┌────────

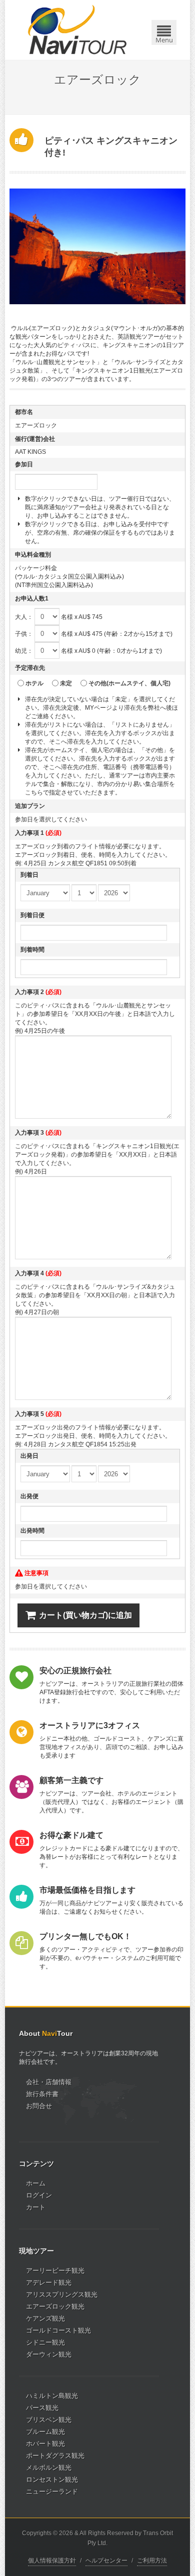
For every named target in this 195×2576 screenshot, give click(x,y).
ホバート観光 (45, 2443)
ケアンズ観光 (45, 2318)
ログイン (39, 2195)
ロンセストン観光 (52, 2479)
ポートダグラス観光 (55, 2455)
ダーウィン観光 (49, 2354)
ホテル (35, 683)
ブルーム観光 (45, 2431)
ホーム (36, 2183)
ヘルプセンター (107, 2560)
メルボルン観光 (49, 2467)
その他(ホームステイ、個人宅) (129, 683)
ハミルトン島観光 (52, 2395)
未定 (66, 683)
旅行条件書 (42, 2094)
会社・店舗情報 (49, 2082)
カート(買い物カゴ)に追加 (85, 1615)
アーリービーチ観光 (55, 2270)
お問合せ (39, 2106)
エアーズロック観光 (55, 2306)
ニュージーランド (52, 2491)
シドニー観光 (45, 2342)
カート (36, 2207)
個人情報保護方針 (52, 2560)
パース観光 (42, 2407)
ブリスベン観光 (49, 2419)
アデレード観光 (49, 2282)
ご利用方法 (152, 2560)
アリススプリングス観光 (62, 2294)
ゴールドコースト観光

└────────

-- What is required --
From the line holding "カート (36, 2207)" to the last line of the data above, copy every line exactly and include nothing more.

-- Answer box --
カート (36, 2207)
個人情報保護方針 (52, 2560)
パース観光 (42, 2407)
ブリスベン観光 (49, 2419)
アデレード観光 (49, 2282)
ご利用方法 (152, 2560)
アリススプリングス観光 (62, 2294)
ゴールドコースト観光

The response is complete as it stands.